◆ Actions to take:
1) In the climate change comment, what share of scientific opinion does the National Trust's reply claim is on its side?
2) List every person the climate change comment mentions by name.
3) Write out everything in the climate change comment from "Some one at" down to "new WWF headquarters.", word for word.

◆ Text for analysis:
I am perplexed. No sign of this on the iplayer footage at all.
Airbrushed from history...
http://www.bbc.co.uk/iplayer/episode/b05s4tgp/daily-politics-2015-election-debates-environment-and-climate-change
is the actual debate - not the link shown in the main text
I know Roger is extremely clued up on both climate change - if any -and the impossibility for the current renewables to meet the 2050 green house gas restrictions.
I picked up on his blog regarding the NT Director General and wrote to cancel my membership this year. The reply was:
'At the National Trust, we believe climate change is happening and a major factor in this is manmade activities. Those voices saying that the Trust is getting "too political" by talking about climate change, when 99% of scientific opinion is on our side, are clearly in a very small minority'
My answer:it is the politically correct answer that I expected, from the Greens – 99% of scientific opinion is on our side. Can you substantiate that little gem? You are in fact repeating a lie.
Some one at the National Trust, like the ladies on the Labour front bench has been reading Allen Rusbridger’s Guardian and especially Nutticelli’s version of Cook’s contrived consensus. The last time I saw it quoted, it was by Maria Eagle ‘established scientific fact, accepted by 97% of the scientists who study our climate systems’ at the opening of the new WWF headquarters.

◆ Data excerpt:
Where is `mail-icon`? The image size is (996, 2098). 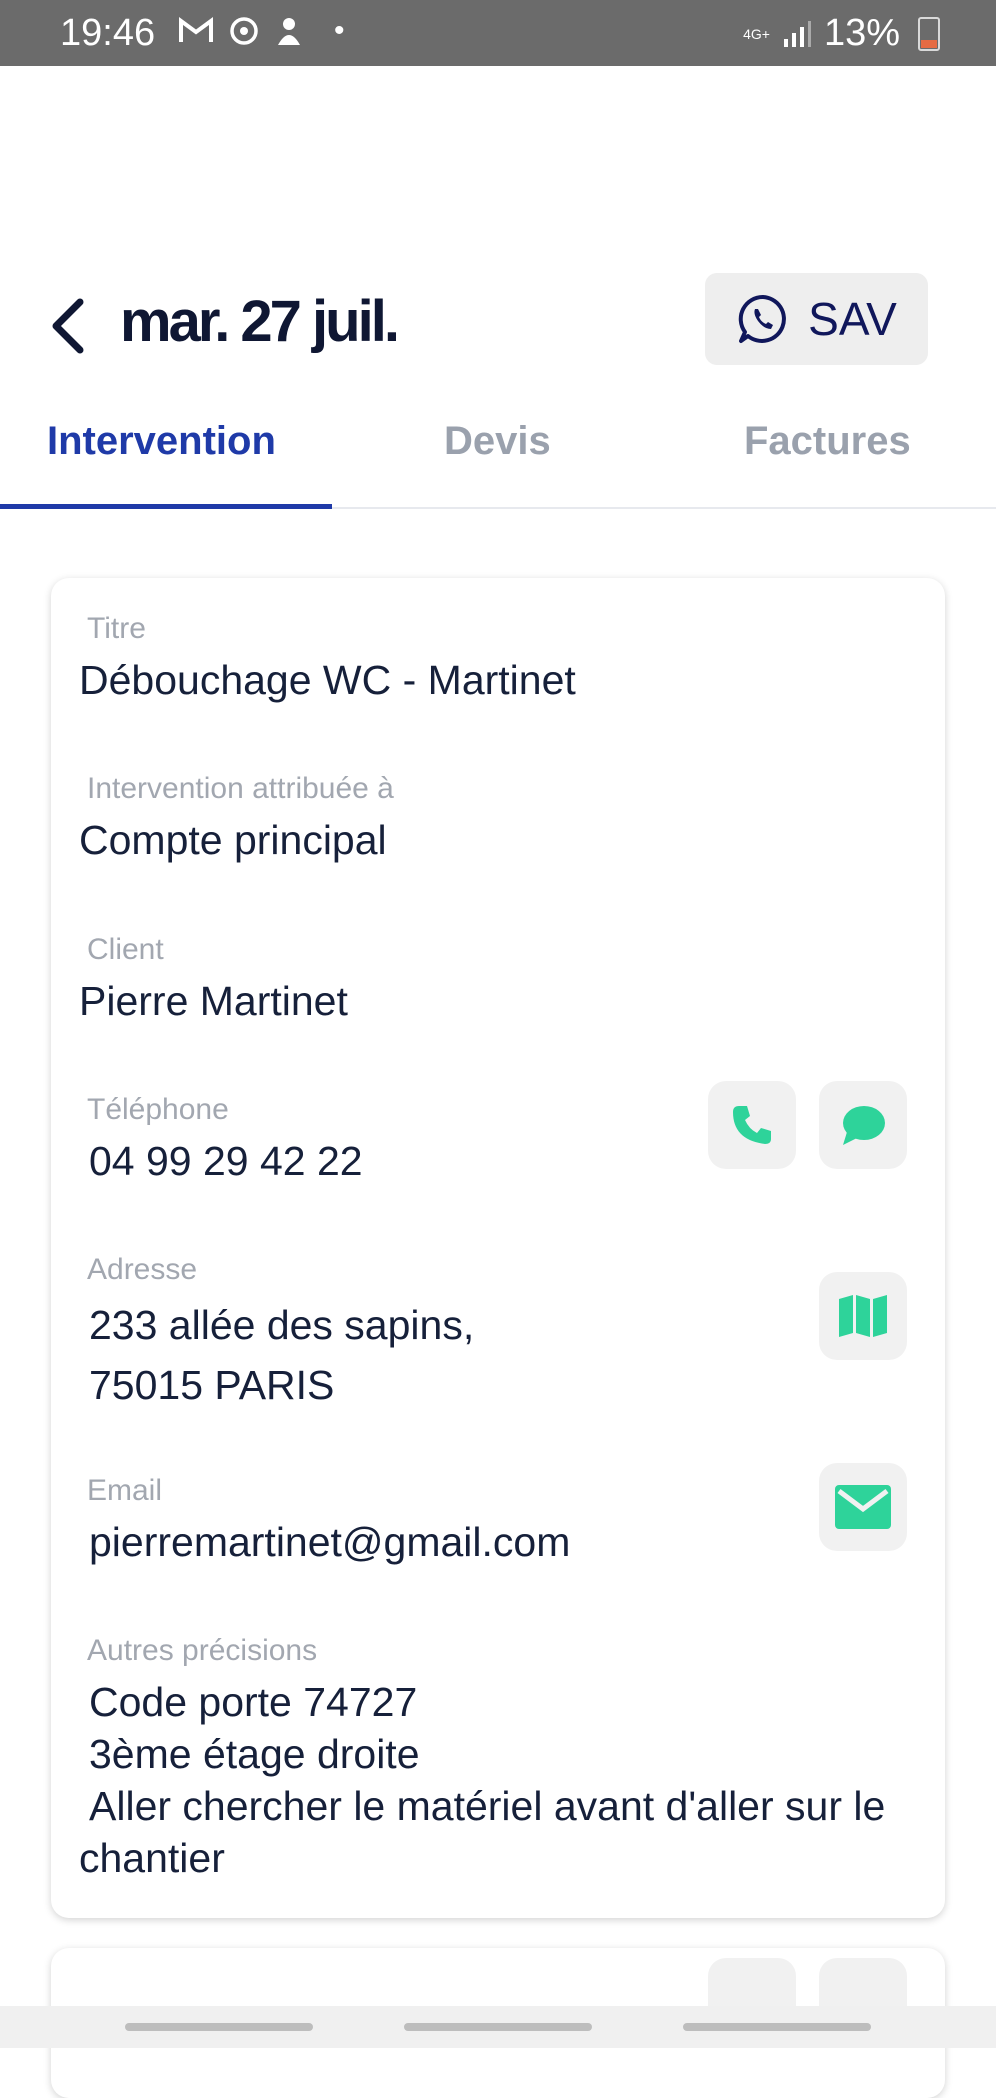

◆ Task results:
1) 99%

2) Roger, Allen Rusbridger, Nutticelli, Cook, Maria Eagle

3)
Some one at the National Trust, like the ladies on the Labour front bench has been reading Allen Rusbridger’s Guardian and especially Nutticelli’s version of Cook’s contrived consensus. The last time I saw it quoted, it was by Maria Eagle ‘established scientific fact, accepted by 97% of the scientists who study our climate systems’ at the opening of the new WWF headquarters.